Redis patched a two-year-old use-after-free bug in its blocking-client code that could let an authenticated user run operating system commands on the host, after an autonomous AI security tool uncovered the flaw in the database software.
KEY FACTS
- CVE The bug is tracked as CVE-2026-23479.
- Scope It affected Redis 7.2.0 through 8.6.2 before the May 5 fixes.
- Risk NVD rates the issue 8.8 under CVSS 3.1, while Redis lists it at 7.7 under CVSS 4.0.
- Exposure Wiz said Redis is widely deployed in cloud environments and many instances run without a password.
The flaw was reported by Team Xint Code, and a technical analysis outlined how the bug could be turned into remote code execution. Redis said there was no evidence of exploitation in its own or customer environments.
The issue was introduced in Redis 7.2.0 and remained in every stable branch until the May 5 updates, where fixes landed for 7.2.14, 7.4.9, 8.2.6, 8.4.3 and 8.6.3. The report said the bug lived in unblockClientOnKey() in blocked.c, where a client pointer could be reused after the client had been freed.
According to the disclosure, the exploit chain began with a heap address leak, then used client memory grooming and a blocked stream command to reclaim freed memory with a fake client structure. It then used Redis memory accounting to overwrite a function pointer and redirect strcasecmp() to system().

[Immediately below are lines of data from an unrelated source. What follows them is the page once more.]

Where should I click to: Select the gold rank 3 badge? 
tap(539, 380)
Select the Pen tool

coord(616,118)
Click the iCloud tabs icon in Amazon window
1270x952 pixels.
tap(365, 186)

The full chain required an authenticated session with CONFIG SET, EVAL, stream commands and basic read and write access. The advisory said that in many deployments the default user already has those privileges, and that partial RELRO in the official Docker image leaves the GOT writable at runtime.
WHY IT MATTERS
Redis is widely used in cloud environments, so a flaw that can turn routine database access into command execution can raise the impact of exposed or overprivileged deployments. Operators that cannot patch immediately are being told to restrict internet exposure, tighten ACLs and remove unnecessary scripting access.